To avoid the skull that keeps peeking in through the window, some turn to drugs, or become engrossed in a sensual lifestyle.  We live for the moment because we have no assurance of the future.  We pickle our brains with loud music and one-night stands and video games.  In popular movies and novels, death-defying heroes offer us another strategy to mask the fear of death.  The modern preoccupation with entertainment is a vain attempt to anesthetize us from the pain of mortality.

The obscene problem death poses for human aspirations is illustrated by a lengthy mathematical calculation that is finally multiplied by zero.  Why go to the trouble if the calculation ends in zero?  Anything that ends in nothing is itself nothing.  If we don’t repress our fear of death it leads to absolute despair.  The French painter, Gauguin, once painted the cycle of life.  He began with a beautiful young girl in the bloom of youth and continued until he pictured an old, emaciated and decrepit woman about to die, with a vulture circling overhead.  Struck with the seeming futility of existence, the artist attempted to commit suicide after completing the picture.

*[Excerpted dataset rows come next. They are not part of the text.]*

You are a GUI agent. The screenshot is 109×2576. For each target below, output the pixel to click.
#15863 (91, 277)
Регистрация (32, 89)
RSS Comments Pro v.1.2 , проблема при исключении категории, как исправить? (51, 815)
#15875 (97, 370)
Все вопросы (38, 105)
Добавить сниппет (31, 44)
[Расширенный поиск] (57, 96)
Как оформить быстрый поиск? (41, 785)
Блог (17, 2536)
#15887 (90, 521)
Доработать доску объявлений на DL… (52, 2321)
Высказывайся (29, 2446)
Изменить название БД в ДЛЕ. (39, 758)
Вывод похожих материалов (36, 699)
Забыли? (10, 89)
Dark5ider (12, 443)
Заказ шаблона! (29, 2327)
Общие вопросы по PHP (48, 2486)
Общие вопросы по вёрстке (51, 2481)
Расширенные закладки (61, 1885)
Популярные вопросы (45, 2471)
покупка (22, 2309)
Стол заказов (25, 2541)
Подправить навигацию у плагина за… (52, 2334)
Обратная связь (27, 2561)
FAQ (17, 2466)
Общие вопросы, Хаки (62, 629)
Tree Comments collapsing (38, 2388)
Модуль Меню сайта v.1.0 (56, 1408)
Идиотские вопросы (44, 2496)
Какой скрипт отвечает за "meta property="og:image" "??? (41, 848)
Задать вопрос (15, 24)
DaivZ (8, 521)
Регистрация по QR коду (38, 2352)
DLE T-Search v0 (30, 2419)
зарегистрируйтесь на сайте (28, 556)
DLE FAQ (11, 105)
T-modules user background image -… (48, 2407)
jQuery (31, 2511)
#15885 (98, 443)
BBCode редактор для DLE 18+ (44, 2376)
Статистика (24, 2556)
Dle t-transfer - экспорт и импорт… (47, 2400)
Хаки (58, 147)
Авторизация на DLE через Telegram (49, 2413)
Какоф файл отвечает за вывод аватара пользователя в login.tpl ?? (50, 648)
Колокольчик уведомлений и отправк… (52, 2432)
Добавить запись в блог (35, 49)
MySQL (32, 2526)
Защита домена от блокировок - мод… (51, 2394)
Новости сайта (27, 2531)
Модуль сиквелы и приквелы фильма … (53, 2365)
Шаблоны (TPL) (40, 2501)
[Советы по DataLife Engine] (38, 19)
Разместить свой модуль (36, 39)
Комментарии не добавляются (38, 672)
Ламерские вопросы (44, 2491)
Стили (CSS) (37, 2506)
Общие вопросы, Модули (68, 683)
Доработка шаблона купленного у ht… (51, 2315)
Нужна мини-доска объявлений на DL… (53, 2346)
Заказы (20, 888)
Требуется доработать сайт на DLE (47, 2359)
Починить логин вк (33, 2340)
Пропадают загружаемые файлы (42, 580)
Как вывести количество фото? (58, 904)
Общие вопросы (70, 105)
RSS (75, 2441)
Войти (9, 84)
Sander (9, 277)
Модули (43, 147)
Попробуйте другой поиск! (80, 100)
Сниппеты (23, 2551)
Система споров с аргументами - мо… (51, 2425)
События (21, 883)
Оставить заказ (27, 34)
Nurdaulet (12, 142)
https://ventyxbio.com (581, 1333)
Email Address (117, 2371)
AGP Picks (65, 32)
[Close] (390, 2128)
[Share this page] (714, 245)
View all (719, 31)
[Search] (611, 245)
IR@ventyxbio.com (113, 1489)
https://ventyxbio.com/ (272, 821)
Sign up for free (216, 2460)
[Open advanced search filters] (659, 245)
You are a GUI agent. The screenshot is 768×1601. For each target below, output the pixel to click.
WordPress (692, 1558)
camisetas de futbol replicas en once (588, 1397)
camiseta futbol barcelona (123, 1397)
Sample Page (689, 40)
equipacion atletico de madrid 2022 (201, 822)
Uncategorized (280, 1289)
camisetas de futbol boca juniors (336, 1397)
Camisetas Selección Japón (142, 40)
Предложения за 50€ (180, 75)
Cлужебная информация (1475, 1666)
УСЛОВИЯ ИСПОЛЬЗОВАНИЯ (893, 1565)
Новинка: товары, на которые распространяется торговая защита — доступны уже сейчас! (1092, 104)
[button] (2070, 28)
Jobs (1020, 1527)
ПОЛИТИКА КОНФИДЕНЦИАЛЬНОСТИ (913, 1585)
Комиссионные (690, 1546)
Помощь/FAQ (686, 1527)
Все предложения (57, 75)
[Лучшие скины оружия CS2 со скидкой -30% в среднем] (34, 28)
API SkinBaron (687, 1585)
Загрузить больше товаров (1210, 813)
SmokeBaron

Without God’s intervention, death influences everything we do, hiding in depression, in hopelessness, and in the feeling that the universe is without purpose.  The power of death affects not only individuals, but whole societies and nations.  It leads nations to try to preserve themselves by pursuing insane and perpetual warfare.  All such attempts to flee the tyranny of death only prove that we are hopelessly dominated by it.  Regardless of the route we take from Damascus, it is ironic that death is controlling us like puppets.